Thanks for any input :)
Mike
I'm a person of custom code; I don't feel the job is done right if you use big, bloated systems, so take this with a grain of salt if you are not wanting to code this yourself. However, this might not be as hard as you're making it; yes, I would definitely go with a tagging system. However, it doesn't have to be so complicated.
Here's how I would handle it:
First, make a database with 3 tables; one for categories, tags, and 'links' (links between categories and tags).
Then, create a PHP function that initializes an array (empty works just fine) and pushes new (lowercased) words if they don't exist. An example of this might be:
<?php
// Pass the new description to this
// function.
function getCategory($description)
{
// Lowercase it all
$description = strtolower($description);
// Kill extra whitespace
$description = trim($description);
$description = preg_replace('~\s\s+~', ' ', $description);
// Kill anything that isn't a number or a letter
// NOTE: This is untested, so just edit this however you'd like to make it work. The
// idea is to just eliminate everything that isn't a letter or number. Just don't take out
// spaces; we need them!
$descripton = trim($description, "!##$%^&*()_+-=[]{};:'\"\\\n\r|<>?,./");
// Now the description should just contain words with a single space in between them.
// Let's break them up.
$dict = explode(" ", $description);
// And find the unique ones...
$dict = array_unique($dict, SORT_STRING);
// If you wanted to, you could trim either common words you specify,
// or any words under, say, 4 characters. Up to you!
return $dict;
}
?>
Next, populate your database how you want; make a few categories and some tags, and then link them together (if you want to get fancy, switch the MySQL engine to InnoDB and make relationships. Makes things a bit quicker!)
Table `Categories`
|-------------------------|
| Column: Category |
| Rows: |
| Food |
| Animals |
| Plants |
| |
|-------------------------|
Table `Tags`
|-------------------------|
| Column: Tag |
| Rows: |
| eat |
| hamburger |
| meat |
| leaf |
| stem |
| seed |
| fur |
| hair |
| claws |
| |
|-------------------------|
Table `Links`
|-------------------------|
| Columns: tag, category |
| Rows: |
| eat, Food |
| hamburger, Food |
| meat, Food |
| leaf, Food |
| leaf, Plant |
| stem, Plant |
| fur, Animals |
| ... |
|-------------------------|
By using MySQL InnoDB relationships, the links table will not take up any more space by creating rows; this is because they are linked, in a way, and are all stored by reference. This will immensely cut down on database size.
Now, for the kicker, a clever mysql query to the database, which follows these steps:
For each category, sum up the tags belonging both to the category and the description dictionary (which we created in the earlier PHP function).
Sort them from greatest to least
Pull the top 1 or 3 or however many suggested categories you'd like!

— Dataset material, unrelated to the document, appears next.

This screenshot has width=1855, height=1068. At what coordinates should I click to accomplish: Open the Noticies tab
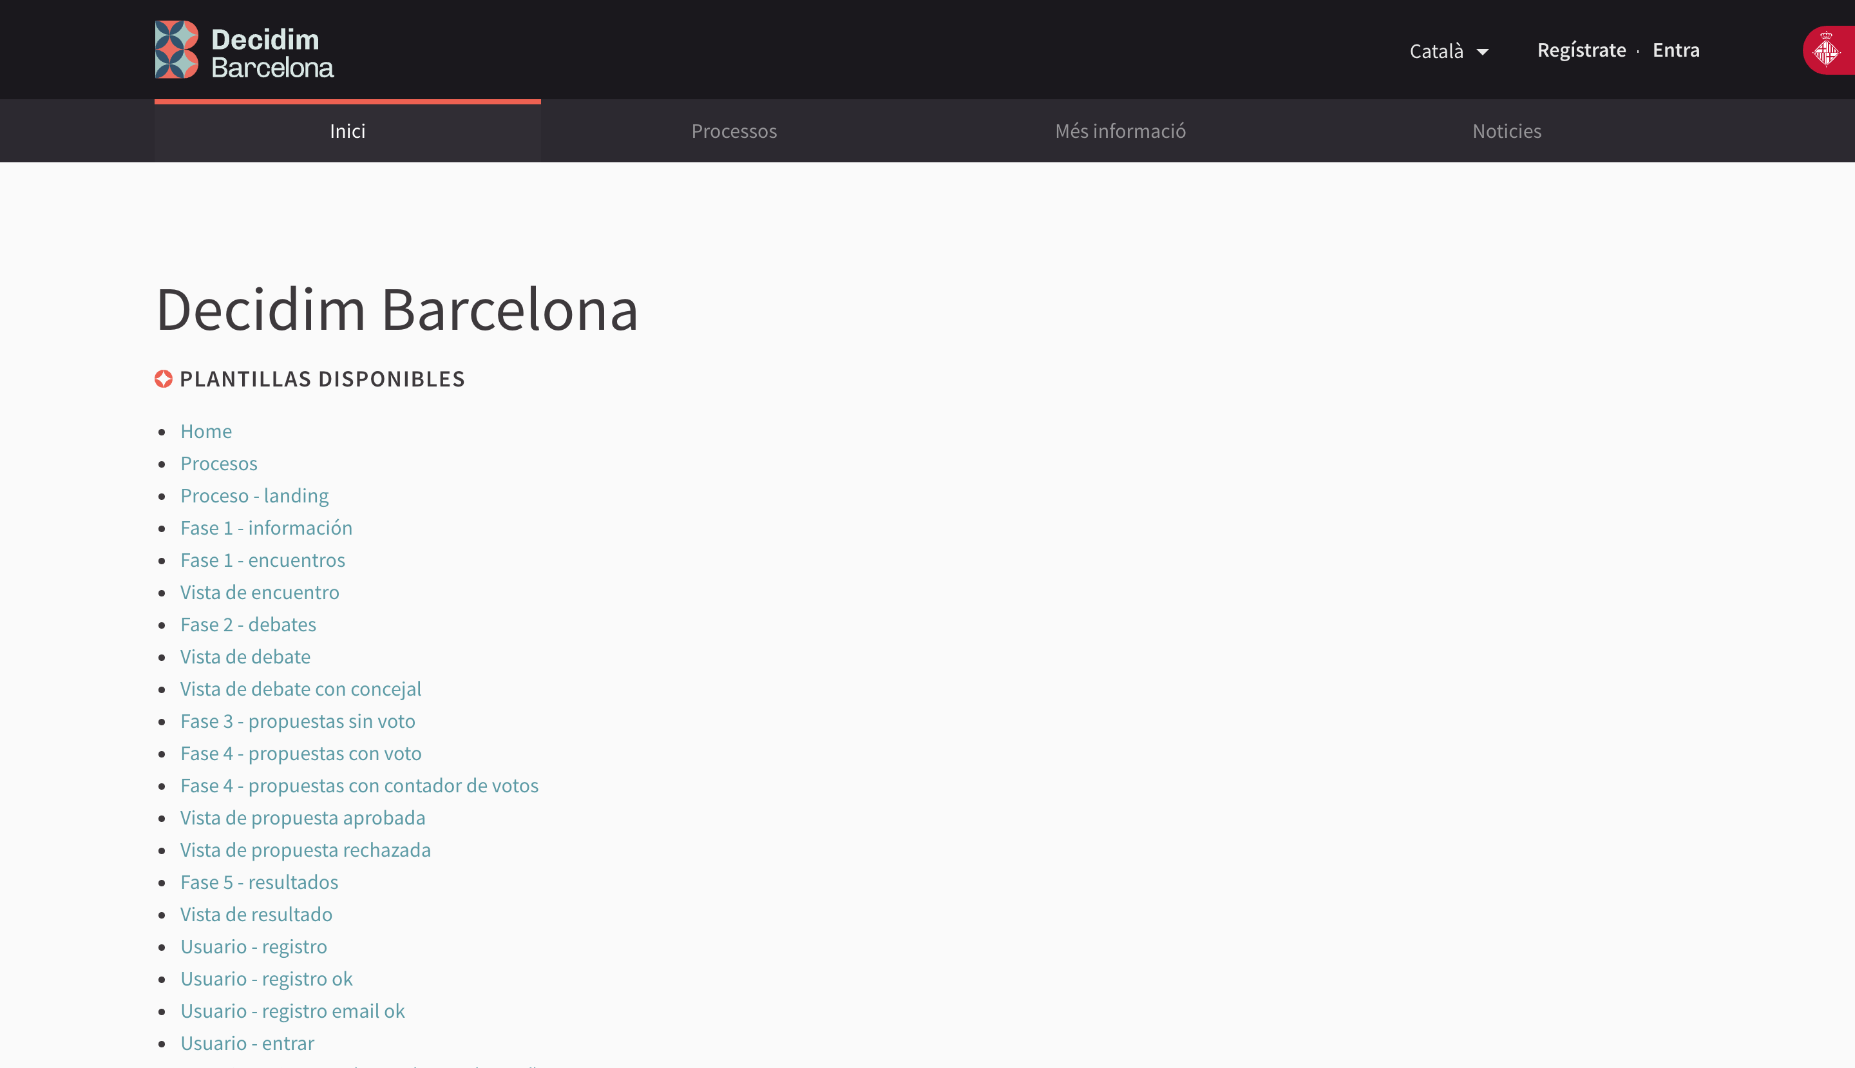[1507, 131]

This will get you a nice list of categories that have the highest matching count of tags. How you want to craft the MySQL query is up to you.
While this seems like a lot of setup, it really isn't. You have 3 tables at most, one or two PHP functions and a few MySQL queries. The database will only be as big as the categories, the tags and the references to both (in the links table; references don't take up much space!)

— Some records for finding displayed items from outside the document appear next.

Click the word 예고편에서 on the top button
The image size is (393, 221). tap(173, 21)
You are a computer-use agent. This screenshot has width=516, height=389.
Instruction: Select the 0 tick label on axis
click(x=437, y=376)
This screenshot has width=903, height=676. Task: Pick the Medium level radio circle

To update the database, simply put in tags that don't exist to the tags database and link them to the category you decided to assign to the description. This will broaden your database's range of tags and will, over time, get your database more tuned to your descriptions (i.e. more accurate).
If you wanted to get really detailed, you'd insert duplicate links between categories and tags to create a sort of weighted tag system, which would make your system even more accurate.